**Task details:** Copy out every line of the listing below, word for word and in the same order.
**** Exercise input ****
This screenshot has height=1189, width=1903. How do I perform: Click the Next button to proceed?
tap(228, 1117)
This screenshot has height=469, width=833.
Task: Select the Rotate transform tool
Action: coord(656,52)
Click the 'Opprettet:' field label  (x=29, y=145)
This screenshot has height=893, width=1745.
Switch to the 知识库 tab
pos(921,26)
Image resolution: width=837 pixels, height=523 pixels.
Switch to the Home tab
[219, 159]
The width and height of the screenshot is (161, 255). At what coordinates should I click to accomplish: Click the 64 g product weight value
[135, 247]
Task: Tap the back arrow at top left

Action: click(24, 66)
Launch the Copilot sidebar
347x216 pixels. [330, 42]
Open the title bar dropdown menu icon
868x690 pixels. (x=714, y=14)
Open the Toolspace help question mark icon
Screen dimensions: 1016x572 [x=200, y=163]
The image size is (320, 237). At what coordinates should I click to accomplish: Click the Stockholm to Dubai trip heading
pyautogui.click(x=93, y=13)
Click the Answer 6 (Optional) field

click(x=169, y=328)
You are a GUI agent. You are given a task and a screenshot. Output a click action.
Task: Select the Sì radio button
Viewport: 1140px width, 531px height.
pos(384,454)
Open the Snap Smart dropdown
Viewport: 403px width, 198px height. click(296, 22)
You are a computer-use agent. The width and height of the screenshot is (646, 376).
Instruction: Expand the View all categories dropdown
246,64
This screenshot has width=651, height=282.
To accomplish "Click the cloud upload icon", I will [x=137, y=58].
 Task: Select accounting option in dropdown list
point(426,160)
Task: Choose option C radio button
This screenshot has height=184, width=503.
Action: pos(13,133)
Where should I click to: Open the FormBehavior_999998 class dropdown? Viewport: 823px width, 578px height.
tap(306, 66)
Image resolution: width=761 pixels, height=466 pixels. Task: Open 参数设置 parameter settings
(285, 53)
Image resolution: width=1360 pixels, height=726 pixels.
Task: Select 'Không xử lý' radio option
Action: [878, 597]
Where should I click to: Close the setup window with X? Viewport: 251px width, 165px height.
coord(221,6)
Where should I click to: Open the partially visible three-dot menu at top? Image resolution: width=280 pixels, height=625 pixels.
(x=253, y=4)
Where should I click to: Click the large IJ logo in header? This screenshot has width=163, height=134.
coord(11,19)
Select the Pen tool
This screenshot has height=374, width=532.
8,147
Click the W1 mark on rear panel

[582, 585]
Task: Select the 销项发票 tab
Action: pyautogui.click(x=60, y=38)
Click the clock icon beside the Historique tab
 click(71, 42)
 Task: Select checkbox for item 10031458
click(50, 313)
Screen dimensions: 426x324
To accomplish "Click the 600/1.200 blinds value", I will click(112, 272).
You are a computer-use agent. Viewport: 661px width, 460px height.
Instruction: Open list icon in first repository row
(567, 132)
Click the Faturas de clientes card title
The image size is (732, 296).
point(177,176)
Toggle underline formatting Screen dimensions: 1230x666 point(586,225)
****
**Exercise solution:**
This screenshot has height=1189, width=1903. How do I perform: Click the Next button to proceed?
tap(228, 1117)
This screenshot has height=469, width=833.
Task: Select the Rotate transform tool
Action: coord(656,52)
Click the 'Opprettet:' field label  (x=29, y=145)
This screenshot has height=893, width=1745.
Switch to the 知识库 tab
pos(921,26)
Image resolution: width=837 pixels, height=523 pixels.
Switch to the Home tab
[219, 159]
The width and height of the screenshot is (161, 255). At what coordinates should I click to accomplish: Click the 64 g product weight value
[135, 247]
Task: Tap the back arrow at top left

Action: click(24, 66)
Launch the Copilot sidebar
347x216 pixels. [330, 42]
Open the title bar dropdown menu icon
868x690 pixels. (x=714, y=14)
Open the Toolspace help question mark icon
Screen dimensions: 1016x572 [x=200, y=163]
The image size is (320, 237). At what coordinates should I click to accomplish: Click the Stockholm to Dubai trip heading
pyautogui.click(x=93, y=13)
Click the Answer 6 (Optional) field

click(x=169, y=328)
You are a GUI agent. You are given a task and a screenshot. Output a click action.
Task: Select the Sì radio button
Viewport: 1140px width, 531px height.
pos(384,454)
Open the Snap Smart dropdown
Viewport: 403px width, 198px height. click(296, 22)
You are a computer-use agent. The width and height of the screenshot is (646, 376).
Instruction: Expand the View all categories dropdown
246,64
This screenshot has width=651, height=282.
To accomplish "Click the cloud upload icon", I will [x=137, y=58].
 Task: Select accounting option in dropdown list
point(426,160)
Task: Choose option C radio button
This screenshot has height=184, width=503.
Action: pos(13,133)
Where should I click to: Open the FormBehavior_999998 class dropdown? Viewport: 823px width, 578px height.
tap(306, 66)
Image resolution: width=761 pixels, height=466 pixels. Task: Open 参数设置 parameter settings
(285, 53)
Image resolution: width=1360 pixels, height=726 pixels.
Task: Select 'Không xử lý' radio option
Action: [878, 597]
Where should I click to: Close the setup window with X? Viewport: 251px width, 165px height.
coord(221,6)
Where should I click to: Open the partially visible three-dot menu at top? Image resolution: width=280 pixels, height=625 pixels.
(x=253, y=4)
Where should I click to: Click the large IJ logo in header? This screenshot has width=163, height=134.
coord(11,19)
Select the Pen tool
This screenshot has height=374, width=532.
8,147
Click the W1 mark on rear panel

[582, 585]
Task: Select the 销项发票 tab
Action: pyautogui.click(x=60, y=38)
Click the clock icon beside the Historique tab
 click(71, 42)
 Task: Select checkbox for item 10031458
click(50, 313)
Screen dimensions: 426x324
To accomplish "Click the 600/1.200 blinds value", I will click(112, 272).
You are a computer-use agent. Viewport: 661px width, 460px height.
Instruction: Open list icon in first repository row
(567, 132)
Click the Faturas de clientes card title
The image size is (732, 296).
point(177,176)
Toggle underline formatting Screen dimensions: 1230x666 point(586,225)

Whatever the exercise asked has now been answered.